As you can see it takes quite some time to execute all the tasks. Only about half of this time is spent in user mode, the rest is spent in kernel mode.

Now let's rewrite this code using the threadpool. Only minimal changes are needed (they are shown in red):

   1: class Program 
   2: { 
   3:         const int c_Loops = 100000; 
   4:         static uint s_Counter;        // the counter that will be incremented by every task 
   5:         static object s_Lock = new object();        // needed because the counter is accessed from multiple threads 
   6:         static AutoResetEvent s_TestFinished = new AutoResetEvent(false);        // signals when the test is finished 
   7:  
   8:         static void Main(string[] args) 
   9:         { 
  10:                 for (int counter = 0; counter < c_Loops; counter++) 
  11:                 { 
  12:                         ThreadPool.QueueUserWorkItem(new WaitCallback(SmallTask));
  13:                 } 
  14:                 s_TestFinished.WaitOne();        // we wait until the last task has finished 
  15:         } 
  16:  
  17:         static void SmallTask(object state) 
  18:         { 
  19:                 // This method executes on a threadpool thread 
  20:                 lock (s_Lock) 
  21:                 { 
  22:                         s_Counter++; 
  23:                         if (s_Counter == c_Loops) s_TestFinished.Set(); 
  24:                 } 
  25:         } 
  26: } 

These are the performance measurements:

  • Total time to execute all the tasks: 218 ms.
  • % time in user-mode: 98%

So we see that by using the Treadpool we have increased the performance 82 times! Also, almost all time is spent in user-mode.

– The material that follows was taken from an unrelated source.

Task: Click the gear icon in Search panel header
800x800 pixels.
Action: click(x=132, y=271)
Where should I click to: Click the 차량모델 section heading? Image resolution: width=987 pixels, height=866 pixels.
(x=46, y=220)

Conclusion: when executing simple tasks asynchronously, starting a dedicated thread for each task has a very big performance impact.

3 comments:

Andy Patten said...

Good article, very interesting.

A question though: How do you measure the time spent in User v Kernel mode?

I assume from your article that more time spent in User mode is better, or in other words less CPU intensive.

Anonymous said...

Enjoying your posts. Could it be that your perf increase for the ThreadPool version was partly due to c_Loops being 100,000 instead of 1,000,000?

Anonymous said...

Could it be that your perf increase for the ThreadPool version was partly due to c_Loops being 100,000 instead of 1,000,000?

LOL good catch.